::: Excerpted data
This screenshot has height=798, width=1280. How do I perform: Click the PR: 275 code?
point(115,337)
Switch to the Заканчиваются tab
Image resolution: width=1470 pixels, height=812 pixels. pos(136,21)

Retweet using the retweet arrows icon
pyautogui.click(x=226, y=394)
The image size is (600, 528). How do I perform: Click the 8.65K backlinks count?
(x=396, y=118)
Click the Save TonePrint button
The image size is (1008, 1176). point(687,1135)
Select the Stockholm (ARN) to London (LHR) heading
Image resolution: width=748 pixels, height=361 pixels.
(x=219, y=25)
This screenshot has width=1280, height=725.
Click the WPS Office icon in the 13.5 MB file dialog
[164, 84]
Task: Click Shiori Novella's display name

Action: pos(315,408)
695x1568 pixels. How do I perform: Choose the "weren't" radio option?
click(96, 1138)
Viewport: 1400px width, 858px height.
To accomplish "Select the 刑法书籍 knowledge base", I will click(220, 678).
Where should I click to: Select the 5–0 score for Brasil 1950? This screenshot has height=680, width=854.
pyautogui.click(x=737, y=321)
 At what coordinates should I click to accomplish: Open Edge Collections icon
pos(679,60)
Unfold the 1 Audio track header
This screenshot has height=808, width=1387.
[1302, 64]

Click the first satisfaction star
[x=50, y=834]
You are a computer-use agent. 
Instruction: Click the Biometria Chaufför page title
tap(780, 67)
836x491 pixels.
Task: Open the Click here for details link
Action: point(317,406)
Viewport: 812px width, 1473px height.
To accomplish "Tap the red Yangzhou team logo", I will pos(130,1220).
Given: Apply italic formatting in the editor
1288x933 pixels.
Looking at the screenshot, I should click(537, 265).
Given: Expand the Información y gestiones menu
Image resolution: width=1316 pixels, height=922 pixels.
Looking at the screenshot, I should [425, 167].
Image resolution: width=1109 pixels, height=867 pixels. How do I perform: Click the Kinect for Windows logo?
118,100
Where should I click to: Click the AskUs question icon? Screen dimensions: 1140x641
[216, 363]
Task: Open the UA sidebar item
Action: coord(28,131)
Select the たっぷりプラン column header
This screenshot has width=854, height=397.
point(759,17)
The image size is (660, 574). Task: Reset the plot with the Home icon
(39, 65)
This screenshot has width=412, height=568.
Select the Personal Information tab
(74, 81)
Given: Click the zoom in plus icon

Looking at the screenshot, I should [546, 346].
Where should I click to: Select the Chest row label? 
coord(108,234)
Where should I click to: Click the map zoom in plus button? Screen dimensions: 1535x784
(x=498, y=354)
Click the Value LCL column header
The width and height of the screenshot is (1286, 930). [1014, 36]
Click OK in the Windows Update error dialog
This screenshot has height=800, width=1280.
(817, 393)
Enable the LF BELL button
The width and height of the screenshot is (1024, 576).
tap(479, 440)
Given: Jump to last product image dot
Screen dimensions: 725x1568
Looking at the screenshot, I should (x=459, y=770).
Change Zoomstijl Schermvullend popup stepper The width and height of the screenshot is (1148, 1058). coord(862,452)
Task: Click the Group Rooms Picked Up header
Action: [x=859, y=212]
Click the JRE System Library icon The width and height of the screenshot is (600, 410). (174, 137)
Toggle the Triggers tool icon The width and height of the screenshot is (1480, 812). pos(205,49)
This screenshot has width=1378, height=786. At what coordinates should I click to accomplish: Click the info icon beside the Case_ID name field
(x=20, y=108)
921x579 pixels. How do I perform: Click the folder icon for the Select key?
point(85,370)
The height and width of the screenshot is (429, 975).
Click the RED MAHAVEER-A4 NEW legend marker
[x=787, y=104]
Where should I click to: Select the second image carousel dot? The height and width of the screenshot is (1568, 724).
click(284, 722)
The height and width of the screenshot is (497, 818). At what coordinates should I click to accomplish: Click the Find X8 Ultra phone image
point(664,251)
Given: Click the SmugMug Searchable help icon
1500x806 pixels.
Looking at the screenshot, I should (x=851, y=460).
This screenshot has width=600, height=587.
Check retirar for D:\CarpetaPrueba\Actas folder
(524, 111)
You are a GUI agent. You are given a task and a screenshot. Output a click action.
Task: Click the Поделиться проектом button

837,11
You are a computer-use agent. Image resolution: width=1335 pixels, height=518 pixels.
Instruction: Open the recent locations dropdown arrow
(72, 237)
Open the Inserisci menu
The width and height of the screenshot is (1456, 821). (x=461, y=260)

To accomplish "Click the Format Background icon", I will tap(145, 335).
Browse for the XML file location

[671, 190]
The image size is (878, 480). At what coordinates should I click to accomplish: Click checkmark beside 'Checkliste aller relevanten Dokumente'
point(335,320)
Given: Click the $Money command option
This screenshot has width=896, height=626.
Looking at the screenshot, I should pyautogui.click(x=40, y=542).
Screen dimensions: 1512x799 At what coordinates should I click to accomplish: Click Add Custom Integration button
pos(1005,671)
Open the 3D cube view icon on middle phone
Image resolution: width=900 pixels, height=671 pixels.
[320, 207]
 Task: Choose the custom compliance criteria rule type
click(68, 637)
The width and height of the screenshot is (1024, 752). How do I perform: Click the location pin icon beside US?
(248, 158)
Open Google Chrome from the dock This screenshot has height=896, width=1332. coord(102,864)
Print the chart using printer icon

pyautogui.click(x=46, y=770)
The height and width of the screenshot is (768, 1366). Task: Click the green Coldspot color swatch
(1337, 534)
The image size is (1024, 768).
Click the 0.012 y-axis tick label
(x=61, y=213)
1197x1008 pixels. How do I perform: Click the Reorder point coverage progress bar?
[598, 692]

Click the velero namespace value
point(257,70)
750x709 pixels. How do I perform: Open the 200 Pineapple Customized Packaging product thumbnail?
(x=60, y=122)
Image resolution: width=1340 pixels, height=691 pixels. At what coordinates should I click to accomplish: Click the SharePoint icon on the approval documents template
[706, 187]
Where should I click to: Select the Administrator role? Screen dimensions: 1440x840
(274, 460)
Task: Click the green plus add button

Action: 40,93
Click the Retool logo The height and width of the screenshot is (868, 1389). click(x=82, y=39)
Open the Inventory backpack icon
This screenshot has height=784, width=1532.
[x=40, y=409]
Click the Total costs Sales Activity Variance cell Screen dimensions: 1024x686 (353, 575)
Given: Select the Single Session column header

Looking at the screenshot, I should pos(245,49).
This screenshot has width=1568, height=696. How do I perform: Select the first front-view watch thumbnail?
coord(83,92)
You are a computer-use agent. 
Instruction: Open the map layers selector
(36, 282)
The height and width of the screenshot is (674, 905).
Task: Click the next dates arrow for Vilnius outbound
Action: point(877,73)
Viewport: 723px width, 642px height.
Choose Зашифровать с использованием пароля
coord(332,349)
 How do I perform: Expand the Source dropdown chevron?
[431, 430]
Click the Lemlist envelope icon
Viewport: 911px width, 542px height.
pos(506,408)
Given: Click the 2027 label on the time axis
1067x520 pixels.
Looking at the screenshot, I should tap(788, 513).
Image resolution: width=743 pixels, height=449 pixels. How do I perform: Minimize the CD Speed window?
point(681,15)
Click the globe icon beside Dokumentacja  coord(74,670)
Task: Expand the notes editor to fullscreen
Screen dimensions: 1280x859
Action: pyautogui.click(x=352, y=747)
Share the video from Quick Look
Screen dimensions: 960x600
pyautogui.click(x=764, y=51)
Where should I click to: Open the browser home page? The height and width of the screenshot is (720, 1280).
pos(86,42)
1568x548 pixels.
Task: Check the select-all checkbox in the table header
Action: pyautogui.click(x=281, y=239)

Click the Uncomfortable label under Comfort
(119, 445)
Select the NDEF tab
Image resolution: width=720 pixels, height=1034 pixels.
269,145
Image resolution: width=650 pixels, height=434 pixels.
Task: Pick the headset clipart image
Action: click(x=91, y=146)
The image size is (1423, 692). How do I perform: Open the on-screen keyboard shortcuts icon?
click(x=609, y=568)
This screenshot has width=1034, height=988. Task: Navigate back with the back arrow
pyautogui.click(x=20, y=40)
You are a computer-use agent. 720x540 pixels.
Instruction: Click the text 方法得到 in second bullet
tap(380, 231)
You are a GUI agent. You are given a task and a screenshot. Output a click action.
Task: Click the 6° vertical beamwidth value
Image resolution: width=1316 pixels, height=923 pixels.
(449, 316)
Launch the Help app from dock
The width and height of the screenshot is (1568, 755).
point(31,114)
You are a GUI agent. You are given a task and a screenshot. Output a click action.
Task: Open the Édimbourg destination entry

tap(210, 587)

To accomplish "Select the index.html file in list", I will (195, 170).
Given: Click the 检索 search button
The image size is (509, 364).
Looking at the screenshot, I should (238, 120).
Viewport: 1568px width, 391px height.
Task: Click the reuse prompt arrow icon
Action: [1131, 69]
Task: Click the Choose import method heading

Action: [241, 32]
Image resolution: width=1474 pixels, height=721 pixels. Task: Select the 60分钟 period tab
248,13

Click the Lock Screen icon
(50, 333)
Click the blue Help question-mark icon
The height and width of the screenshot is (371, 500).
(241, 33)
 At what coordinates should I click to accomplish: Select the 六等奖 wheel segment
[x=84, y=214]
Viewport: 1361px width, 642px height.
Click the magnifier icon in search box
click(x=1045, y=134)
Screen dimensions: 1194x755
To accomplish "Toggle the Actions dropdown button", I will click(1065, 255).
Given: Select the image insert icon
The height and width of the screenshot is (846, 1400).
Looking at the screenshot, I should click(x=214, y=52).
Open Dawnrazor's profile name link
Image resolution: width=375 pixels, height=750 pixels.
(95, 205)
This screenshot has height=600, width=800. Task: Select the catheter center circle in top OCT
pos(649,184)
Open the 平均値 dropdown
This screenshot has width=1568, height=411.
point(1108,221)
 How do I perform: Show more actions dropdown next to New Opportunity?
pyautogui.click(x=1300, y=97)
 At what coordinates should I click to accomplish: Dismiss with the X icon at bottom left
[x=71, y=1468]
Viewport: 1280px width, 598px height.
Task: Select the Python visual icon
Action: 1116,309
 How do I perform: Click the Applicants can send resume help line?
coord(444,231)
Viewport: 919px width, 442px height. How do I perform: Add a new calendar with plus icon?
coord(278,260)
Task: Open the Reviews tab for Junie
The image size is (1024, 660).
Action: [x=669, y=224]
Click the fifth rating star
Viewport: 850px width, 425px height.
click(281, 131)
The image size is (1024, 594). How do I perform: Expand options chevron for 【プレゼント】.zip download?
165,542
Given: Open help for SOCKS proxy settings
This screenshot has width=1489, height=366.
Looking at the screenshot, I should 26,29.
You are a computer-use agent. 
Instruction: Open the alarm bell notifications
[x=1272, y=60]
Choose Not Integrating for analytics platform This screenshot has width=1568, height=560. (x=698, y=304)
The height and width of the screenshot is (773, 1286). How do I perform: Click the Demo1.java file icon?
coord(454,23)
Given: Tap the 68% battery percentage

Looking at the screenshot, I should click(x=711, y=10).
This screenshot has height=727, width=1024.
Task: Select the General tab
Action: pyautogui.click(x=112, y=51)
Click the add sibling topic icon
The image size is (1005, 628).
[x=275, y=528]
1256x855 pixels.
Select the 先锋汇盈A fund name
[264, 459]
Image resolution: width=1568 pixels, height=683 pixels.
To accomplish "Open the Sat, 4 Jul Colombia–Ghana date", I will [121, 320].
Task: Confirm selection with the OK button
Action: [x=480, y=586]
::::::
» Exercise details:
Each line that contains "Toggle" is to be copied from the listing above.

» Task solution:
Toggle the Triggers tool icon The width and height of the screenshot is (1480, 812). pos(205,49)
To accomplish "Toggle the Actions dropdown button", I will click(1065, 255).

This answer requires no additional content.